Bean incarne Mark Cobden, un professeur d’anglais condamné à quatre ans de prison pour avoir conduit en état d’ivresse et tué accidentellement un cycliste. C’est un homme doux, plutôt timide, désemparé et profondément tourmenté par la culpabilité. Très vite, il se retrouve confronté à une tension quasi permanente. Même pendant le trajet entre le tribunal et la prison, dans le fourgon de la prison, la menace de violence devient présente. Ce climat ne s’estompe jamais. Nous sommes contraints d’y faire face, tout comme Mark. La prison, découvre-t-il rapidement, est un paysage infernal et brutal. Son premier compagnon de cellule résume les choses ainsi : « Tu entres ici mal et tu sors pire ».

Deux héros… et le second se trouve précisément en face, de l’autre côté du mur, ou des barreaux pour être plus juste, mais finalement lui aussi emprisonné. Stephen Graham joue le rôle d’Eric McNally, le gardien en chef de la prison. Un homme ferme, comme le soulignera Mark, mais aussi juste et apprécié de tous. Pour lui aussi se tapit le danger qui ne prend pas toujours les formes que l’on imagine… mais je préfère vous. Laisser découvrir par vous-même.

Narration puissante

Time c’est peut-être avant tout finalement une série où la narration est particulièrement puissante et totalement convaincante. Ici, l’expertise de McGovern à tricoter ensemble les personnages et l’action de façon à ce que chacun fasse constamment avancer l’autre est une vraie leçon que beaucoup de scénaristes de séries feraient bien d’étudier. La narration vous embarque dans les méandres psychologiques et systémiques des protagonistes, comme deux chemins parallèles qui régulièrement se croiseraient paradoxalement.

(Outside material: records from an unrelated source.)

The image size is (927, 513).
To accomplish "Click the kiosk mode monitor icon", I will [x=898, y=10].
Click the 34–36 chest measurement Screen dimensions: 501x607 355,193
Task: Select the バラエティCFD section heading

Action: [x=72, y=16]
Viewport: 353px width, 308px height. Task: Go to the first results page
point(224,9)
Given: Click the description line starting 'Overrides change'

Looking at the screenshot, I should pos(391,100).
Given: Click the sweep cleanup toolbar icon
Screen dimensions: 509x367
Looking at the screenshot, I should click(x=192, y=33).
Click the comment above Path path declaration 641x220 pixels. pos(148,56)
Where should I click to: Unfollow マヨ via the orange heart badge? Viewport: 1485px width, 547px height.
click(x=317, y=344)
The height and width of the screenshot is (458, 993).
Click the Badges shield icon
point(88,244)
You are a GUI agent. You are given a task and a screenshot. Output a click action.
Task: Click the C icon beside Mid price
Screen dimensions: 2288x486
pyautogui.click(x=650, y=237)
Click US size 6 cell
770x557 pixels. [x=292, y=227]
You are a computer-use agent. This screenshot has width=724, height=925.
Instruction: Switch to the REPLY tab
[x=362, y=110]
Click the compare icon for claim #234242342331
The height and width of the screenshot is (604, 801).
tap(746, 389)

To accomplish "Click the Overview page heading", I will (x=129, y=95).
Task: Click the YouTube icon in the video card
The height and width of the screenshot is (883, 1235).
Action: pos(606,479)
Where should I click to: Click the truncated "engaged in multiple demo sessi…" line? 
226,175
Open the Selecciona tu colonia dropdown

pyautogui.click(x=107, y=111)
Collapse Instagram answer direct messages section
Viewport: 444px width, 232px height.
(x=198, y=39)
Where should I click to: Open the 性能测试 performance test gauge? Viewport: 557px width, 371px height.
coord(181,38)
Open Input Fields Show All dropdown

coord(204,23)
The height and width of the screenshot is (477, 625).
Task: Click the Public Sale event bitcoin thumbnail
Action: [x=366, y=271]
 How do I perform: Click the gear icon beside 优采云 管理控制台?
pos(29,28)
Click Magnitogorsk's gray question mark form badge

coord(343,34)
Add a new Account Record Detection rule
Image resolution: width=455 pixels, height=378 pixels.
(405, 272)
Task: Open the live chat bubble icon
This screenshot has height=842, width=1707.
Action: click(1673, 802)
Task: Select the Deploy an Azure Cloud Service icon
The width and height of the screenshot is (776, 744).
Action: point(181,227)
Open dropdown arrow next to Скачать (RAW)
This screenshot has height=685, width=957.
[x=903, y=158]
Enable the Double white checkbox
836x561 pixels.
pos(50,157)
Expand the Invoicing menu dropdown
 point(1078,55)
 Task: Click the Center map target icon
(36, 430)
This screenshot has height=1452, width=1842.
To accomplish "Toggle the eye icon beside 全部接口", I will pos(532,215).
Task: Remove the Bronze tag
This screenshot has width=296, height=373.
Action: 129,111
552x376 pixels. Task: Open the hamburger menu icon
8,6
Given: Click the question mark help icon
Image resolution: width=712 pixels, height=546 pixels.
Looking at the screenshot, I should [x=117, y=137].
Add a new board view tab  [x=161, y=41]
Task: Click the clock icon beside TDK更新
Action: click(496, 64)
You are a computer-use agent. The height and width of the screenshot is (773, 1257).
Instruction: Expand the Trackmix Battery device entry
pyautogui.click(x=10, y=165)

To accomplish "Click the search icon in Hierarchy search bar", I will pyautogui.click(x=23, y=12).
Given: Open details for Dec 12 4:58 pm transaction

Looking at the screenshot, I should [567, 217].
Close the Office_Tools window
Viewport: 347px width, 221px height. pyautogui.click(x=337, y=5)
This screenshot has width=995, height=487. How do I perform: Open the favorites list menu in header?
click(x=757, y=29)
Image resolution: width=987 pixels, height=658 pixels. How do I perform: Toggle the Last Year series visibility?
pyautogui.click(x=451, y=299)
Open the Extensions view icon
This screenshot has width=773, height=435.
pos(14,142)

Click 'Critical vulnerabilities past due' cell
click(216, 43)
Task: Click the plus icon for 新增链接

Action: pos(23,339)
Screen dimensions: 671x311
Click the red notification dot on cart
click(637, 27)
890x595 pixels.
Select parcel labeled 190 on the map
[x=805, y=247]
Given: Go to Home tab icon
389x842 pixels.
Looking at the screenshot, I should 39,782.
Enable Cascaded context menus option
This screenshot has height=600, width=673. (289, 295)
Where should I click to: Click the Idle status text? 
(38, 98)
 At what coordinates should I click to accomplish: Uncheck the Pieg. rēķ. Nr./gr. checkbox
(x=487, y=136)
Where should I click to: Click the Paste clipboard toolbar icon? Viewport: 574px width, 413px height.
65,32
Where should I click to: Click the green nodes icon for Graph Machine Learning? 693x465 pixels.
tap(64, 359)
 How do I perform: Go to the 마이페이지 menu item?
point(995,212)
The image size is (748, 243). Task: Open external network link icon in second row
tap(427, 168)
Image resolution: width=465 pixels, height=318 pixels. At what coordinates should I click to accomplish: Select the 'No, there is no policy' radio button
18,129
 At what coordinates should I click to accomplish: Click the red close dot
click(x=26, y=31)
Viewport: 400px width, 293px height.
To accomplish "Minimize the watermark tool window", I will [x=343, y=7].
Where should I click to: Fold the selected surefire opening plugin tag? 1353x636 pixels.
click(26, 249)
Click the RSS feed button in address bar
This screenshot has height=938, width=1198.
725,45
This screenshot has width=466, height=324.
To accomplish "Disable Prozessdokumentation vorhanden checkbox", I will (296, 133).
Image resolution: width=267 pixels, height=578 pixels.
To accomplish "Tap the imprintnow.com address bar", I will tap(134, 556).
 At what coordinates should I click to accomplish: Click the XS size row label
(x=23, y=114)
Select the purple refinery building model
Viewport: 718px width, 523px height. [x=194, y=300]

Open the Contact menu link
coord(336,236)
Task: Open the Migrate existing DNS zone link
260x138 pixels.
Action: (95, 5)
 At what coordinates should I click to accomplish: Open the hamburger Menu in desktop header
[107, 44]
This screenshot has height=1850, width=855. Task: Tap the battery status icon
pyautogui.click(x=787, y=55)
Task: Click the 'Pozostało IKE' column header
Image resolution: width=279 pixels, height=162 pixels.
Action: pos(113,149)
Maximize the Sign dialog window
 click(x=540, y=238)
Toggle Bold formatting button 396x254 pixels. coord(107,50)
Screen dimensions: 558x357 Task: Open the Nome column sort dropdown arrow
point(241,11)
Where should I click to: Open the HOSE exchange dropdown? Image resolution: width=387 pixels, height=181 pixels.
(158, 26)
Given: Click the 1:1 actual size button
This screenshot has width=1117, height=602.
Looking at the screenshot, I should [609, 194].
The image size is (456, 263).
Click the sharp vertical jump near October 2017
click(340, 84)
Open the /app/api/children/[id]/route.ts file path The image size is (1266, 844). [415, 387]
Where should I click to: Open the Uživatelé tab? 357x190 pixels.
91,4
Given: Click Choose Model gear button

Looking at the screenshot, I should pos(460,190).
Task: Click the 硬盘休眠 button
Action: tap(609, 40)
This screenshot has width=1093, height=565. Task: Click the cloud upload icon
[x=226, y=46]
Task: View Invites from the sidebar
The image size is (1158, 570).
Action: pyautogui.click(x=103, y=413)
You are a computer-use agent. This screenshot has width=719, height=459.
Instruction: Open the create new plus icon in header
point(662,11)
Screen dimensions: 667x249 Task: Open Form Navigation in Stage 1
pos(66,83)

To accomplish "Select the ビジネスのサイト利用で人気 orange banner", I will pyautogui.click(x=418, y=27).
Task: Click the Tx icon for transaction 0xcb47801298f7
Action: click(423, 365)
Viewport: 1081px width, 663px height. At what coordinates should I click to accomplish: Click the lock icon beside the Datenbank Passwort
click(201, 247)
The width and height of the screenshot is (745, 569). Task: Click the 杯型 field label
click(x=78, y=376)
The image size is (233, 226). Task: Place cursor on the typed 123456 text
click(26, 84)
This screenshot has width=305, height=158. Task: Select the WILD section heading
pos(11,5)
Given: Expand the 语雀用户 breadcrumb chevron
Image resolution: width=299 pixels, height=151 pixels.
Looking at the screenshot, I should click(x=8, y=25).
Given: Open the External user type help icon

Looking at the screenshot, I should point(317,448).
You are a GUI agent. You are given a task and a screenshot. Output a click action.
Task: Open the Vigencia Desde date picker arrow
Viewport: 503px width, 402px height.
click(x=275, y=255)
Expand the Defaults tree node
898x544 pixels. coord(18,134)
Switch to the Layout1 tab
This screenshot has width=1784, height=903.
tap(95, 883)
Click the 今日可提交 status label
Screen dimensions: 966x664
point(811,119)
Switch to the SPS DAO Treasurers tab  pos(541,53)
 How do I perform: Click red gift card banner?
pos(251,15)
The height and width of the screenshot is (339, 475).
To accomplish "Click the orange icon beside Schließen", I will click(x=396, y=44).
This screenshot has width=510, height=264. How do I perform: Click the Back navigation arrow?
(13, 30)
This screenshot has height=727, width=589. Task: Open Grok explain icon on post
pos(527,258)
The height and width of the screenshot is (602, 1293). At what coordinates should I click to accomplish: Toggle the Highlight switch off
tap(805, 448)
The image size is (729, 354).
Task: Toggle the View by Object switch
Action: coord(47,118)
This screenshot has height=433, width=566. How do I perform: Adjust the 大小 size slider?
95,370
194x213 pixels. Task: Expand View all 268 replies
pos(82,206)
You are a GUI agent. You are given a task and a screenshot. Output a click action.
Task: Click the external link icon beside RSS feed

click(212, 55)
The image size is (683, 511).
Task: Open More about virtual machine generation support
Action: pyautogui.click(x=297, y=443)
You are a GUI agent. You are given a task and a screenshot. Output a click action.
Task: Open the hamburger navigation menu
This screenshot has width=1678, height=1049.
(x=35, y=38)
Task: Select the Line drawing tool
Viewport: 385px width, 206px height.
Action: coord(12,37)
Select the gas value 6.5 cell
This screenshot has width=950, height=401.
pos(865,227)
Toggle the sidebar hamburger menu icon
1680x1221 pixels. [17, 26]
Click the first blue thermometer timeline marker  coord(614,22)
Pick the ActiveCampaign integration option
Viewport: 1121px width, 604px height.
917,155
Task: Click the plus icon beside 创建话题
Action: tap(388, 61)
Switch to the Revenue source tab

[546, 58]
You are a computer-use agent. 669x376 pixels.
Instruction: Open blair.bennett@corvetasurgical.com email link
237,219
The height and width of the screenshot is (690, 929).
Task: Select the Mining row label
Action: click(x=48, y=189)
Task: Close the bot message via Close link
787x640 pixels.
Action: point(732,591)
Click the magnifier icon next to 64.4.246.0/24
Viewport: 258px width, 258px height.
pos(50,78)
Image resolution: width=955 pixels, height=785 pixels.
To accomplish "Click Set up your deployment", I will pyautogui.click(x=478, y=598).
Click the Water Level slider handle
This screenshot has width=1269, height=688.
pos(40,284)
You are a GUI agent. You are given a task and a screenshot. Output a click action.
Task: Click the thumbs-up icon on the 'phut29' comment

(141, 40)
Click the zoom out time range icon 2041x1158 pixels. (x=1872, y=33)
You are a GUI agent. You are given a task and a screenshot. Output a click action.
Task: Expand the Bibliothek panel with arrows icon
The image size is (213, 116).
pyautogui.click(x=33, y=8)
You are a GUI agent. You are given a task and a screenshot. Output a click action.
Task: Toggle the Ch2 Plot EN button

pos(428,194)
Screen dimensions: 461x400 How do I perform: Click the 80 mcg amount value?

Dans l’enfer de leurs histoires s’immiscent des élans d’humanité qui passent par l’écoute de l’autre régulièrement, la capacité d’offrir une assistance et même d’aller au-delà pour apprendre à lire et écrire par exemple. C’est la rencontre et la parole offerte pour tenter de donner une chance à une justice restaurative d’alléger la douleur et de relever. C’est également une femme aumônier qui travaille sans relâche pour combler les lacunes du système et maintenir les hommes hors de l’eau par sa présence et son accompagnement jusque dans le deuil. McGovern dépeint enfin le personnel pénitentiaire comme des gens ordinaires qui essaient de faire un travail impossible aussi consciencieusement que possible.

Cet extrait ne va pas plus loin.